We received our invitation via email on Saturday from West Hollywood City Councilman Jeff Prang, who suggests the evening will be the first of many such events where “leaders in the LGBT community” will meet with political candidates and discuss their views on gay issues.

Sounds swell, but a closer look at the invite made us wonder about a few things.

First, there doesn't appear to be one gay grassroots activist on the host list.

From Equality California's Geoff Kors to L.A. Gay & Lesbian Center's Lorri Jean to EQCA board member Joe Guardarrama to big time political consultant Steve Afriat, the list is jammed with Gay Inc. regulars, who will probably promise the “gay vote” to whatever candidate these handful of people decide to back.

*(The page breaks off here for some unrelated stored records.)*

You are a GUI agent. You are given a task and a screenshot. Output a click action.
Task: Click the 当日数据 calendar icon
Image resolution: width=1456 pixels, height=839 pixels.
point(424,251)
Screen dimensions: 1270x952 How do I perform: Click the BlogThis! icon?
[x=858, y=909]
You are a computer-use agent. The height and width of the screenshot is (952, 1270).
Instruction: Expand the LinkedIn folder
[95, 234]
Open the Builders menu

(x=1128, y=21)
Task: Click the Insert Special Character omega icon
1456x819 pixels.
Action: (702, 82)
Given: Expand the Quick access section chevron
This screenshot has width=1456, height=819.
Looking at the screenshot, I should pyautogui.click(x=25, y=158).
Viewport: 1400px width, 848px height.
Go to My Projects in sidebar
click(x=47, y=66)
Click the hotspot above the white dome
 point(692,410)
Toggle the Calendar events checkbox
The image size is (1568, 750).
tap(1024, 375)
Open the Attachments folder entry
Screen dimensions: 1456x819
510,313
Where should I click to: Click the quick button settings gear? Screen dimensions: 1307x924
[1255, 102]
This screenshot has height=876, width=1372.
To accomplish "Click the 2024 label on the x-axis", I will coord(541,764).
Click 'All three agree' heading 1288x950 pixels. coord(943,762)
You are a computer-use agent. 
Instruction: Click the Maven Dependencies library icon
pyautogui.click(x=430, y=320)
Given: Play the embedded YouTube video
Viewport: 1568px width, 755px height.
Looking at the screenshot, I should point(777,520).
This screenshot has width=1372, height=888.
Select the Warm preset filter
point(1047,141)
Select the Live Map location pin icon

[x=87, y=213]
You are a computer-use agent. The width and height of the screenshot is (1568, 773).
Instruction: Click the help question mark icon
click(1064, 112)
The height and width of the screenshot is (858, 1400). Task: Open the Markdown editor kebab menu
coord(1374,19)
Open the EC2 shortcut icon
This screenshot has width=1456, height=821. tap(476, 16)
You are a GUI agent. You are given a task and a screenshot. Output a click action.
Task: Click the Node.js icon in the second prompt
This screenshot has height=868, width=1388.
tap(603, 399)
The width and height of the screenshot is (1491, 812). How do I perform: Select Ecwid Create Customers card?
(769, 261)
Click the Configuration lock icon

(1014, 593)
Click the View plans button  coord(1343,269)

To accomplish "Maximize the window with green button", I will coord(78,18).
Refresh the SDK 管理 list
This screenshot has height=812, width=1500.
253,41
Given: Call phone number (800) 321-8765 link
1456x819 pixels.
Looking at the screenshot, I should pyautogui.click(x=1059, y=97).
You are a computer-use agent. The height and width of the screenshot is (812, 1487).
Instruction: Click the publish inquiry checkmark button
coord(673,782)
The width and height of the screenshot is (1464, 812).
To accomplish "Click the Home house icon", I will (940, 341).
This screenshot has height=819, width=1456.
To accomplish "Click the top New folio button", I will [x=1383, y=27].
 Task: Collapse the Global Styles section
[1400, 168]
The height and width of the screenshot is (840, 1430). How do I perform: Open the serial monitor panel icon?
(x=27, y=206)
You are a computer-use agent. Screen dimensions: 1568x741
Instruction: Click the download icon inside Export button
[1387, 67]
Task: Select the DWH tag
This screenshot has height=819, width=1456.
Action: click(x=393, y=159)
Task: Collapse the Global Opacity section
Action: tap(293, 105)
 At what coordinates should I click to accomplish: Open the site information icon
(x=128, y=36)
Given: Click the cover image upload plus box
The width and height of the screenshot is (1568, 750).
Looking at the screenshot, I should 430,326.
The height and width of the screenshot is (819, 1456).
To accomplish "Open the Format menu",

Then Kors, Jean, and the rest will send tons of emails to you and me in

the coming months, asking for our votes and, more importantly, money to

support that candidate so a “right wing” nut doesn't run wild in

Sacramento and strip us of our rights, with the world most

certainly coming to end.

That's how this stuff plays out, and it starts with these seemingly insignificant

nights at Eleven — Kelly, by the way, appears to be hitting the Equality California campaign circuit … he attended an EQCA dinner on Saturday in San Francisco.

And ever notice the motivation to get the rest of us to fall in line is almost always based on fear and playing some kind of defense?

Anyhow, grassroots folks like gay rights activist Robin McGehee did not make the host list, which is undoubtedly a move by Gay Inc. to maintain their political influence and power.

The second thing we were wondering is will Gay Inc. actually follow through with more of these get-togethers? If so, why not hold a public forum at the West Hollywood auditorium rather than a boozy party at a Boys Town bar?

It gets the larger gay community more involved in the political process and helps the candidates to meet more of us and hear our concerns.

Kors and Jean complained endlessly how gay folks were not engaged for most of the campaign to fight off Proposition 8, but it's this kind of little known event for Chris Kelly, and all the inside politics that follows it, that keeps people out of the loop and unengaged.